AMA: In an article you wrote in January, you noted that to combat burnout, it is necessary to apply a wellness lens to every decision. How do you do that?
Dr. Wierusz: This is about embedding wellness throughout the organization so that every leader is thinking about how each of their decisions will affect the well-being of clinicians on staff. The health-and-wellness team can’t change the culture of well-being alone. It takes all of us.
My goal is to educate, inspire and empower our leaders to choose a wellness lens. That may mean connecting with our executive medical director of operations, or our chief medical informatics officer, about what policies and practices are being enacted and encourage a wellness lens to be applied.
Along with our senior medical director of Equity, Inclusion and Diversity, I now attend all the board meetings and provide regular reports to our board of directors with an eye toward how clinician well-being will impact the strategic imperatives of the organization.
And one method of breaking down silos and formalizing partnerships is our cultural transformation oversight group. That is made up of senior executive and operational leaders, practice leadership& development, communications, the chief financial officer and a board member. That gives them this opportunity to hear about why wellness matters and shed light on interdependencies in our work streams. It’s laying that groundwork for each individual leader to think about how wellness impacts their decisions and their work streams.
AMA: What are some ways to establish an organization’s cultural transformation to support well-being?
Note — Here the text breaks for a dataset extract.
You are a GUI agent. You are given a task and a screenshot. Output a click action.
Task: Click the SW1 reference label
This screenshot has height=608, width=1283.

Dr. Wierusz: When our cultural transformation group got started, we enacted a cultural advisory group that has individual contributors—what we used to call front-line clinicians and employees—from across the organization. And we elicit their feedback on major organizational changes, including our organizational response to our wellness surveys.
The thing is, when you ask clinicians what they need to provide the best care for their patients, they’ll tell us. And they often come up with the most innovative solutions. They want their voices to be heard and leaders to be responsive. That helps establish that cultural transformation that we’re looking for.
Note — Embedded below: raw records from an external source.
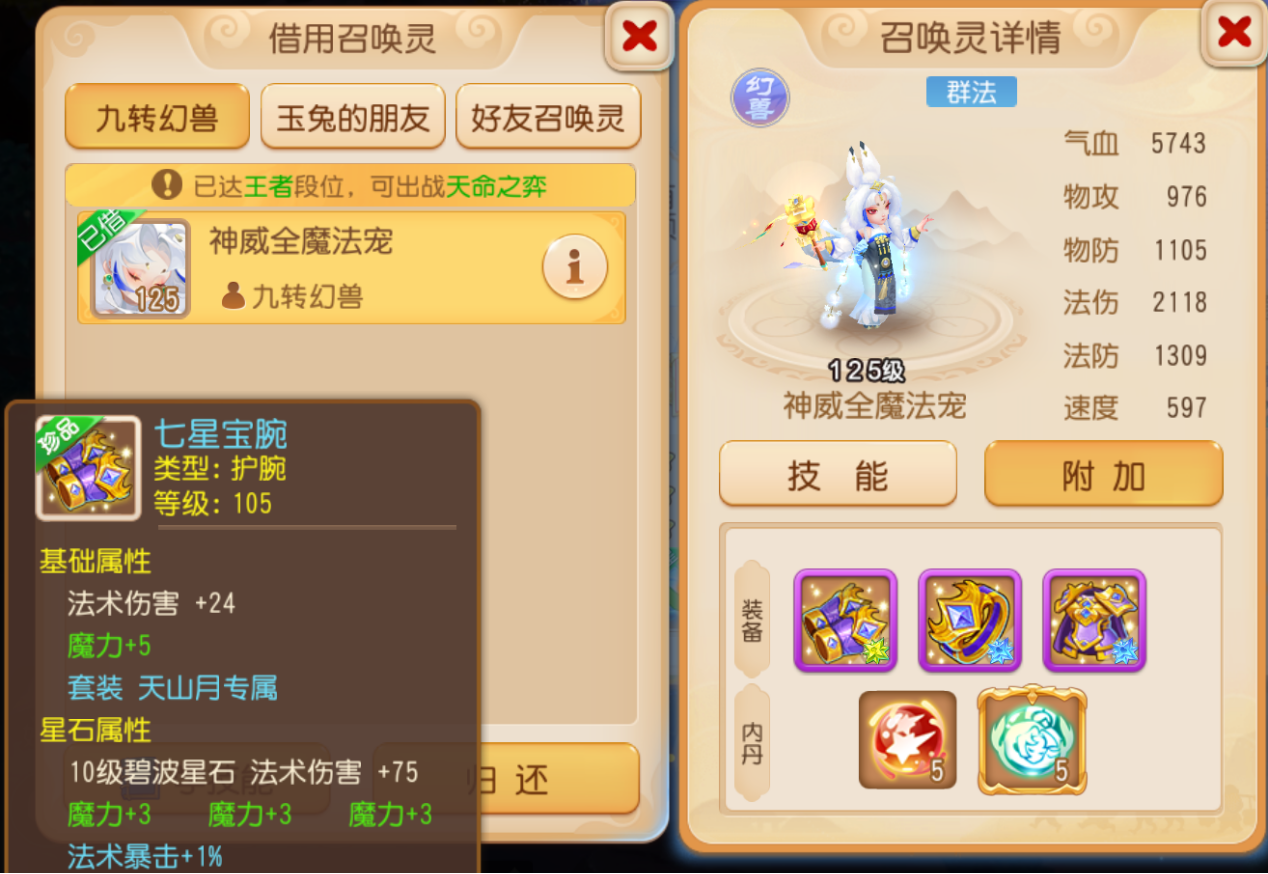Image resolution: width=1268 pixels, height=874 pixels.
Task: Click the 七星宝腕 tooltip item icon
Action: pyautogui.click(x=88, y=468)
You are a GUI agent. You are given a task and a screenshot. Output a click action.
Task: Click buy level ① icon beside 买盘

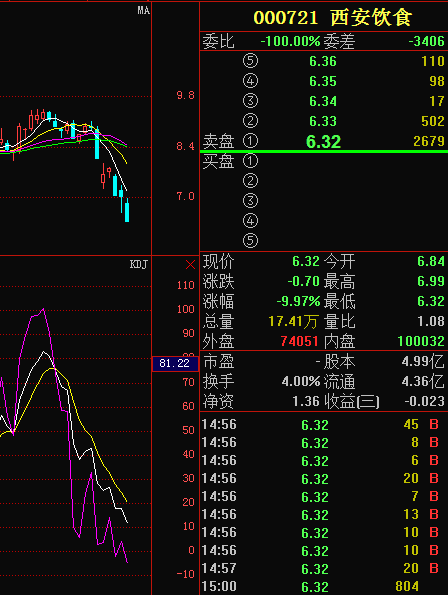250,161
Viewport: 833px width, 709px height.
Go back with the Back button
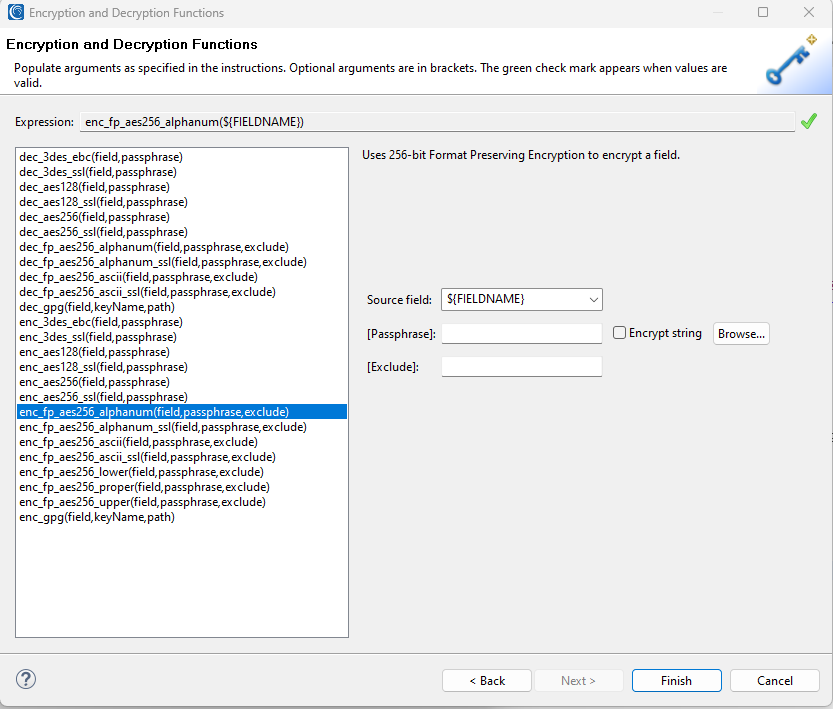(487, 680)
A big thing is the bidirectional communication. It’s critical to maintain transparency and communication around initiatives and progress. People want to feel heard, but they also want that feedback loop closed. That’s always something that we’ve focused on improving.
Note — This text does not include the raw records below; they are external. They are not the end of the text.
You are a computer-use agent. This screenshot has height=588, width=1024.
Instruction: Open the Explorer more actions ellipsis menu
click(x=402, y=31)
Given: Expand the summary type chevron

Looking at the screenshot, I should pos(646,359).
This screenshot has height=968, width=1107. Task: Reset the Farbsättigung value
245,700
There’s also been movement with leadership behaviors here to lead with humility and authenticity. And that builds trust too.
AMA: How is the AMA helping you address physician burnout?
Dr. Wierusz: The AMA has been very supportive and responsive, mostly related to the Mini Z burnout survey. But also STEPS Forward® toolkits like scholars of wellness. We’re not adopting that entire program, but we’ve used it heavily to structure our local response with the wellness lens.
The AMA Joy in Medicine™ Health System Recognition Program framework has also been huge. We are actually using it across all Kaiser Permanente regions as a scaffolding to say this is what we need to do to move this work forward. That’s been very helpful.